Eu me vejo em um momento esquisito e lindo. Eu me sinto mudando assim como o mundo o está. Tenho medo de bastantes coisas: de teorias, de sorrisos amarelos, de pessoas muito perfumadas, dos meus próprios preconceitos. Eu sofro sem propriamente sofrer na pele. Eu vejo os olhos, analiso os comentários... É chato fazer isso todo o tempo. Eu não quero ter de ficar cobrando a coerência alheia e ser uma espécie de bastião tosco da Verdade. A cada dia quero estar mais longe da Verdade, mas não estou fechado às verdades, pois sou parte desse contexto de disputas. Vejo as tais verdades como visões de mundo naturais (de pessoas, que assim como eu, estão, ao seu modo, inconformadas com o que presenciam nos intervalos do despertar e do adormecer), mas que podem tornar-se perigosas na medida em que seus difusores não atentarem para a sua posição no mundo, bem como à força que o termo "verdade" adquiriu na nossa sociedade. No meu ponto de vista, a questão chave está em perceber as verdades como idiossincrasias - ou seja, posições altamente subjetivas e influenciáveis - e que, desse modo, não devem ser impostas. Mas talvez esteja sendo ingênuo, pois me parece que as verdades são verdades por se suporem únicas e fatais. Assim, percebo que, isoladas, as verdades têm poder: escravizam, sugam e matam.
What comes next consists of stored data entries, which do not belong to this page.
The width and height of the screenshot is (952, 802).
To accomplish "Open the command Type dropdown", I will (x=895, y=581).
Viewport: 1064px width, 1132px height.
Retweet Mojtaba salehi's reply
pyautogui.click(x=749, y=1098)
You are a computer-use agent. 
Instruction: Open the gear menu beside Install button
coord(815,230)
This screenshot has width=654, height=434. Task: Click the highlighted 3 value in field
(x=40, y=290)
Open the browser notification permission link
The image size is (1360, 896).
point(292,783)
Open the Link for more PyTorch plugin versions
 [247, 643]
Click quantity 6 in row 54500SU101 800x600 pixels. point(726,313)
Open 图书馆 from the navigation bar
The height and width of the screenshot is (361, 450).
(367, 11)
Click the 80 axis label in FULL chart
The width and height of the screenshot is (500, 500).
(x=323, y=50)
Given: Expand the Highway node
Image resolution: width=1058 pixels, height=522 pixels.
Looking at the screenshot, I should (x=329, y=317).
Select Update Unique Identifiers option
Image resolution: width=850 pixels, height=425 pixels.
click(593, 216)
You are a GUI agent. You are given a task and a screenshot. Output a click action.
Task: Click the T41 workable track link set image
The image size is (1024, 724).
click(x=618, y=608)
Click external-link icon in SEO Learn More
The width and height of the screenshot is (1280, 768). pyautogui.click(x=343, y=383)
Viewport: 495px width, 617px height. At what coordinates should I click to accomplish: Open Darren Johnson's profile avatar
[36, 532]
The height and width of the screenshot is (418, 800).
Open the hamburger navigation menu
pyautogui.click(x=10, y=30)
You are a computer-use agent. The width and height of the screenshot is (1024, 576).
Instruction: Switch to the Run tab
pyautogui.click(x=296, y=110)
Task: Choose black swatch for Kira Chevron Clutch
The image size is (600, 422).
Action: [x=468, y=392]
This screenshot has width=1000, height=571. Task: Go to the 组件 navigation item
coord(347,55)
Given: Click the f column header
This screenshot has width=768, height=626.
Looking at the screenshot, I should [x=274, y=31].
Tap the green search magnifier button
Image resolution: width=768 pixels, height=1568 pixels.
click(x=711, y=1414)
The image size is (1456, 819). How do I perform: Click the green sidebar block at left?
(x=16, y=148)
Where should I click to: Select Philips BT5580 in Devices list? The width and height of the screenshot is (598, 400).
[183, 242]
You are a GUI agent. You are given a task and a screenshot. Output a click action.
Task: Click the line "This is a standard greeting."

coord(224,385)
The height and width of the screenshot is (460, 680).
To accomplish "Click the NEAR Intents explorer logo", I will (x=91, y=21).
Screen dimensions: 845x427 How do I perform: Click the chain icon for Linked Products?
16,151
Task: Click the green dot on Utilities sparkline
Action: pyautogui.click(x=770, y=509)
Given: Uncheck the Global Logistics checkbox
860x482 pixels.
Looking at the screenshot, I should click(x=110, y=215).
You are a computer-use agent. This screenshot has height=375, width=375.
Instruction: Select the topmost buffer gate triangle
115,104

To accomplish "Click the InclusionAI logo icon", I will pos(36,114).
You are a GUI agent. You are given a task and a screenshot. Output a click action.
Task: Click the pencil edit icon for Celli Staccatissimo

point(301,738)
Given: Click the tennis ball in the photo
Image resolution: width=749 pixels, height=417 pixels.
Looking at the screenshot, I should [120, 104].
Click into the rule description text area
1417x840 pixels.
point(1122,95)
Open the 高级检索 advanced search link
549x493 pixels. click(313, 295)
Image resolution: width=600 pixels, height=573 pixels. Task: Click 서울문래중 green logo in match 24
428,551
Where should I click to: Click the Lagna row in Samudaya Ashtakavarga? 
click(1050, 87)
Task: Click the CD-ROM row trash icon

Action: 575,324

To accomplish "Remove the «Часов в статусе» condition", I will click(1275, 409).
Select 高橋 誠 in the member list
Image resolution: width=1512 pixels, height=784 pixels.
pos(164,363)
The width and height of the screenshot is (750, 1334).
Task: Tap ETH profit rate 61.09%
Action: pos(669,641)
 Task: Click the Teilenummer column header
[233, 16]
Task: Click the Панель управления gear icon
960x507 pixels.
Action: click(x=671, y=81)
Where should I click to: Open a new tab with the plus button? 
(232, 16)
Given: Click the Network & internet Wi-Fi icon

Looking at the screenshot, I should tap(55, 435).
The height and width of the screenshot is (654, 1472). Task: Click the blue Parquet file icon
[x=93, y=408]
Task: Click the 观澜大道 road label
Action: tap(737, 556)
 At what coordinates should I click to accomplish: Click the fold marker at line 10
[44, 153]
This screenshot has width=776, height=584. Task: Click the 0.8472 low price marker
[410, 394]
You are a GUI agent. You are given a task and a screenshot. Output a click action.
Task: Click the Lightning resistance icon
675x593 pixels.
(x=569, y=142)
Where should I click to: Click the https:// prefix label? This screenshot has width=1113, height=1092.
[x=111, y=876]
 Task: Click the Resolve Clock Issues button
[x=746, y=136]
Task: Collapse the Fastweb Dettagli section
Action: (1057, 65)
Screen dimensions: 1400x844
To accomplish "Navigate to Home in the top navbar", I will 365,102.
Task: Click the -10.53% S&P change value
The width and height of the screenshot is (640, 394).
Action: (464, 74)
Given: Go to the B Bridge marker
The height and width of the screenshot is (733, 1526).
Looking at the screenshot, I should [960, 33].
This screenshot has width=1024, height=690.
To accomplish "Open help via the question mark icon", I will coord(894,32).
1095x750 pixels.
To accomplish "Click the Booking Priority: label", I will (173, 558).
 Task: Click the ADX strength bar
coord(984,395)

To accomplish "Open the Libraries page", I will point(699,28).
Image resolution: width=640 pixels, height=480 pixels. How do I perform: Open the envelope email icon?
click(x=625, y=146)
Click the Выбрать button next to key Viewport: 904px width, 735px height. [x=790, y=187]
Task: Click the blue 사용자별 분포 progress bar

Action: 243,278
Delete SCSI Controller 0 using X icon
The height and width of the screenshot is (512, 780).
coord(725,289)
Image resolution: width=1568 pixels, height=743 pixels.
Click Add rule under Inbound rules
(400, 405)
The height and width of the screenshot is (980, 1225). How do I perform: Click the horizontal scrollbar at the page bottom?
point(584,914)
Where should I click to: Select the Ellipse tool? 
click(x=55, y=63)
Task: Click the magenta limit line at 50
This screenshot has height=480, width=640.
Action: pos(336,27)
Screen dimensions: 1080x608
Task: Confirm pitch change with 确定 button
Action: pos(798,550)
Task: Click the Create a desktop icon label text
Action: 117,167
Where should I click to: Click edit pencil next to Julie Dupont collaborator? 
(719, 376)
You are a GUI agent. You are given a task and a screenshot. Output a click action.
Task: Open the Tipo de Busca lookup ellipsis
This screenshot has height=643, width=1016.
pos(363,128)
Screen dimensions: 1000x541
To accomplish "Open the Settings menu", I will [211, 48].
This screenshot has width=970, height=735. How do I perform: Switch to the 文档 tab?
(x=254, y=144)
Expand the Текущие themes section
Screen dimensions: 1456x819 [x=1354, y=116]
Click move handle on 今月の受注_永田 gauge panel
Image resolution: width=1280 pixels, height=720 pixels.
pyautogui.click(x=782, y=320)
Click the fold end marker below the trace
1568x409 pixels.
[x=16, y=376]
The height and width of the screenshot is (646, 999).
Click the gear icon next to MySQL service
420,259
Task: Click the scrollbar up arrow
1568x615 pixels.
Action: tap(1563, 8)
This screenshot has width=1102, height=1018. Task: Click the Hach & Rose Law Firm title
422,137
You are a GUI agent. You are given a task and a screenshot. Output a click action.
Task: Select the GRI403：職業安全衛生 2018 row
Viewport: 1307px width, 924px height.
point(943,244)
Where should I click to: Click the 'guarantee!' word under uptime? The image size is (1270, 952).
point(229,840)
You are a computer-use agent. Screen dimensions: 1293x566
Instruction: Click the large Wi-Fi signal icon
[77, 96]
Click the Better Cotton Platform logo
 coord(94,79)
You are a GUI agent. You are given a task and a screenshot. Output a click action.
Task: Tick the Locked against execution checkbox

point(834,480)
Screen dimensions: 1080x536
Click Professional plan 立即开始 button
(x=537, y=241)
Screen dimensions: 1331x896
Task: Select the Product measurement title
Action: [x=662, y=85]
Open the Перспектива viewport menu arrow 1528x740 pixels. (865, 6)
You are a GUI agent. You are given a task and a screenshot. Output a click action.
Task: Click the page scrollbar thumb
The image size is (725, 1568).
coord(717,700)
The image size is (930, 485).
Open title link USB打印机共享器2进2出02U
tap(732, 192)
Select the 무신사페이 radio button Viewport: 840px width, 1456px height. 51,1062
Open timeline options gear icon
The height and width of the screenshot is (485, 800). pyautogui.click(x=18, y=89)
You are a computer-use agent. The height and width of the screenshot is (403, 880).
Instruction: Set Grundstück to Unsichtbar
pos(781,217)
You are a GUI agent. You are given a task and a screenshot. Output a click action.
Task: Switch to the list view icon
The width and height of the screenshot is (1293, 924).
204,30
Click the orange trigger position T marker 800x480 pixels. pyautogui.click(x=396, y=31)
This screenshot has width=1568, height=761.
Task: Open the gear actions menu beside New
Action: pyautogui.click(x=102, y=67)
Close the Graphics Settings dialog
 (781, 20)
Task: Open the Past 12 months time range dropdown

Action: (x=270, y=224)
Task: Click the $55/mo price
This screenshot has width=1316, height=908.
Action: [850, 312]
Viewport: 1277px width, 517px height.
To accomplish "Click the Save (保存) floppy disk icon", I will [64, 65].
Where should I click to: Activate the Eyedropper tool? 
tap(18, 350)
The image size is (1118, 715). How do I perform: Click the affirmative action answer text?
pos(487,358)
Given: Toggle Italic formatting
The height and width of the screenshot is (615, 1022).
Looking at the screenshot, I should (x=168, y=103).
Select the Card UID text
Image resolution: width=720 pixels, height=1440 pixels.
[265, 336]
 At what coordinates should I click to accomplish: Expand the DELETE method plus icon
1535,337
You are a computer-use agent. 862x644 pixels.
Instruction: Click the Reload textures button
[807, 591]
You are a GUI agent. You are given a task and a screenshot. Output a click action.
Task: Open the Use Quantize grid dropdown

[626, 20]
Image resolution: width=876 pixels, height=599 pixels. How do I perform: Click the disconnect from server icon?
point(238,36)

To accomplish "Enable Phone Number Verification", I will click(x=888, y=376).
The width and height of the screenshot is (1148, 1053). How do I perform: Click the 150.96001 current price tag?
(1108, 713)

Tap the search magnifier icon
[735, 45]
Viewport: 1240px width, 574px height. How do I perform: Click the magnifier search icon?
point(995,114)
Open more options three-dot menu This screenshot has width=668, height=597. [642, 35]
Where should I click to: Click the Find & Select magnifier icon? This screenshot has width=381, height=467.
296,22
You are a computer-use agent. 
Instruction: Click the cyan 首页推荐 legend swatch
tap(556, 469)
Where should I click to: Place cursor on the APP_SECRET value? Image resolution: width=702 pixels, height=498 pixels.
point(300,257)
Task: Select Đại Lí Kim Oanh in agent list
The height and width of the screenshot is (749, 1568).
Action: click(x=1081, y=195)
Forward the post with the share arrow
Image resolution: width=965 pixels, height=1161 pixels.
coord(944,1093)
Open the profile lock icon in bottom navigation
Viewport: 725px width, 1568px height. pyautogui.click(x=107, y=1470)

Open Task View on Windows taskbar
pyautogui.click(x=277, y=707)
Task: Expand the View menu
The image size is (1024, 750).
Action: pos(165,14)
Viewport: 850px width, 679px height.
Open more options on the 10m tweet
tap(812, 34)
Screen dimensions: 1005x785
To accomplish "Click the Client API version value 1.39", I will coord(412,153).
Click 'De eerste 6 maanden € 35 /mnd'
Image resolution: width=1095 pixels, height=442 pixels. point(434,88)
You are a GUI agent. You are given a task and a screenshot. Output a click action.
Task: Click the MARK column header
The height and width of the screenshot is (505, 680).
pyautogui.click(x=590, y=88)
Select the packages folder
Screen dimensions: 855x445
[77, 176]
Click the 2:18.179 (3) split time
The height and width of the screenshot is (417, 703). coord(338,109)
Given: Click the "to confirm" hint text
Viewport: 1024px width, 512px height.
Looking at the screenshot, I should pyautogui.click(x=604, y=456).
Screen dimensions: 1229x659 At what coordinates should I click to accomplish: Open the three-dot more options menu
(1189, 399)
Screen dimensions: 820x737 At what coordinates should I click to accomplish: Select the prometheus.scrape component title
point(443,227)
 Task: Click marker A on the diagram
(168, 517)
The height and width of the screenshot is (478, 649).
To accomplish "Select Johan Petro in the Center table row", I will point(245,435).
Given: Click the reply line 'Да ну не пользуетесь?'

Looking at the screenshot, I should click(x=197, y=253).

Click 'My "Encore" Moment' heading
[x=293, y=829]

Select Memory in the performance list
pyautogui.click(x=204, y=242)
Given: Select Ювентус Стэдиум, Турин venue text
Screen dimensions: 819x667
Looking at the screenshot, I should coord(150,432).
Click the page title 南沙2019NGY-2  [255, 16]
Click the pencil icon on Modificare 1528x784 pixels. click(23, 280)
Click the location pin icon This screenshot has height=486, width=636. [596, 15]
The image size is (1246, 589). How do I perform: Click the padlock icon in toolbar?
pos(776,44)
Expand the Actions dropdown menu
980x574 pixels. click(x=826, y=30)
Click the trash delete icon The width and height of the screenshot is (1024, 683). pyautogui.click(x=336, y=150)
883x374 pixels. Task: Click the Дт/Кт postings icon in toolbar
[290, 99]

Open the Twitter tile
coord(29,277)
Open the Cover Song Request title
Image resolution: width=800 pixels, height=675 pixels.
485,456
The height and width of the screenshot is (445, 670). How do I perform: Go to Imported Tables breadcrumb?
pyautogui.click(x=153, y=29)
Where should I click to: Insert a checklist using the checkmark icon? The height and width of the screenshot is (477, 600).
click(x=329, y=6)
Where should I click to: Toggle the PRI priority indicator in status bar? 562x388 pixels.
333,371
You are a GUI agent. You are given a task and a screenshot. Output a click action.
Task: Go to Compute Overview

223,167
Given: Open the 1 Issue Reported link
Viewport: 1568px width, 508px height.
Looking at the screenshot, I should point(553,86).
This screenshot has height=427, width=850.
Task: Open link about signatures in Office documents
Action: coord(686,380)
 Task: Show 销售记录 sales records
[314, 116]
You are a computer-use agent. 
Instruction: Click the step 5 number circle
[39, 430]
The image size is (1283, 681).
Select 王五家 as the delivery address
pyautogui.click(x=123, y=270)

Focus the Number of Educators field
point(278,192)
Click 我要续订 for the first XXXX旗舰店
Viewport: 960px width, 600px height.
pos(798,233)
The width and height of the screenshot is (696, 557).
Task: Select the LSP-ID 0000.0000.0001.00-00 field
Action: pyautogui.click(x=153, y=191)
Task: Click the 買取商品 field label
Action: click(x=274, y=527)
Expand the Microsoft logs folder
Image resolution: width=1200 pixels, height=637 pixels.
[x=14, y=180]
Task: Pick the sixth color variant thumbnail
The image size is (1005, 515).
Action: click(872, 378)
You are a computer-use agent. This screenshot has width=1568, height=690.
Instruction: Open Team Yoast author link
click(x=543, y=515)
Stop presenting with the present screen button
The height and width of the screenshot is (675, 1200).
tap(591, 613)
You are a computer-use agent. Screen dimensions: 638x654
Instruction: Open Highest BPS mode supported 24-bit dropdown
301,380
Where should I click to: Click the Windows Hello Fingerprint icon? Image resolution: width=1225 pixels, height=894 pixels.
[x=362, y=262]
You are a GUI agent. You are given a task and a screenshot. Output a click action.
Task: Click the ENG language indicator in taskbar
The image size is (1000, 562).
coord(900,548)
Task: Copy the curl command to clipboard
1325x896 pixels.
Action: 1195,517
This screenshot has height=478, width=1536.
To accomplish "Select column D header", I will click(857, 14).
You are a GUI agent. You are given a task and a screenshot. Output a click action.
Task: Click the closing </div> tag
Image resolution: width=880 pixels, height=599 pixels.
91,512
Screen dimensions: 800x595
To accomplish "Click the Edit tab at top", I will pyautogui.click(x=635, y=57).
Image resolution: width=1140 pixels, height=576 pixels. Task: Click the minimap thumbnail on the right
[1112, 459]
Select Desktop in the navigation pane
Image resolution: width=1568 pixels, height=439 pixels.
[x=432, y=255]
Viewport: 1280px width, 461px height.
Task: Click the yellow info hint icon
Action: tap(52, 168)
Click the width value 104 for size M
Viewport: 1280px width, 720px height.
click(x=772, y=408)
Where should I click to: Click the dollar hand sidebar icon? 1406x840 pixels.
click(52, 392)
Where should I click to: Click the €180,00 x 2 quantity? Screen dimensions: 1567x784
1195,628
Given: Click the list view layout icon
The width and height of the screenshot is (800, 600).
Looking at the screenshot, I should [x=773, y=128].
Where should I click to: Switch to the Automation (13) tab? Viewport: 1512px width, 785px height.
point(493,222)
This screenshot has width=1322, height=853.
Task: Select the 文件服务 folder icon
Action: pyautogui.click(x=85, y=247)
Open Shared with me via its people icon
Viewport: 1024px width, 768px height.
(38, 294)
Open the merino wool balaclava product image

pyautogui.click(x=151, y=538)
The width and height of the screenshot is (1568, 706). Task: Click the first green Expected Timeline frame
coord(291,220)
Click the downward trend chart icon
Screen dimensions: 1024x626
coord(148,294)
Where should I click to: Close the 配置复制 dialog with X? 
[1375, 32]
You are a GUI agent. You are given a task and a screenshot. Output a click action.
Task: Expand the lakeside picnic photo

Somadas, as verdades se confrontam e dão origem a galáxias e a universos. É a proposta de um exercício de fato do meu conceito de universidade.

Como cantou Mercedes:  Le estoy hablando, hablando a tu corazón... [ao menos, tentando.]

P.S.: Quero, com este texto, também agradecer às pessoas que estiveram comigo e que me ouviram em um dos momentos mais inesquecíveis deste ano. Obrigado, Andreia,Viviane, Risalva, Vângela, Ailana, Gissele, Anna Clara, Ramalho, Pilar, Lílian e Virgínia Colares.